Thistles and weeds are all we can expect
From the best soil impov'rish'd by neglect;
Unexercis'd and to his stall confined,
The fleetest racer would be left behind;

The best built bark that cleaves the wat'ry way,
Laid useless by, would moulder and decay-
No hope remains that time shall me restore,
Mean as I was, to what I was before.
Think how a series of desponding cares
Benumbs the genius and its force impairs.
How oft, as now, on this devoted sheet,
My verse constrain'd to move with measur'd feet,
Reluctant and laborious limps along,

And proves itself a wretched exile's song.
What is it tunes the most melodious lays ?
'Tis emulation and the thirst of praise,
A noble thirst, and not unknown to me,
While smoothly wafted on a calmer sea.
But can a wretch like Ovid pant for fame?
No, rather let the world forget my name.
Is it because that world approv'd my strain,
You prompt me to the same pursuit again?
No, let the Nine th' ungrateful truth excuse,
I charge my hopeless ruin on the Muse,
And, like Perillus, meet my just desert,
The victim of my own pernicious art.
Fool that I was to be so warn'd in vain,
And shipwreck'd once to tempt the deep again.
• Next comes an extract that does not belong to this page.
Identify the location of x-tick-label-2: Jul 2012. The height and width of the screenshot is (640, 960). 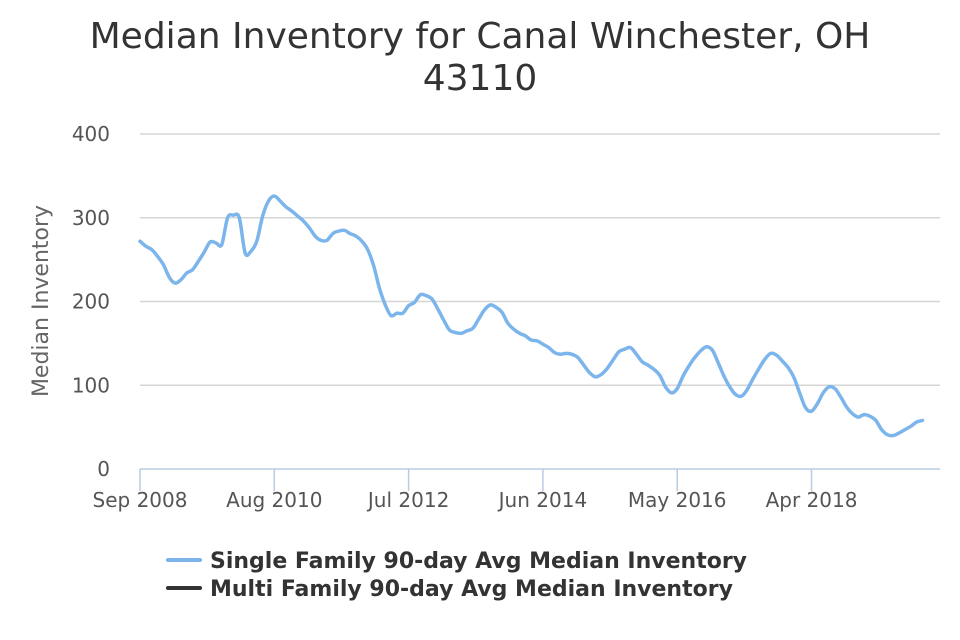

Ill fares the bard in this unletter'd land,
None to consult and none to understand.
The purest verse has no admirers here,
Their own rude language only suits their ear.
Rude as it is, at length familiar grown,
I learn it, and almost unlearn my own-
Yet to say truth, ev'n here the Muse disdains
Confinement, and attempts her former strains,
But finds the strong desire is not the pow'r,
And what her taste condemns, the flames devour.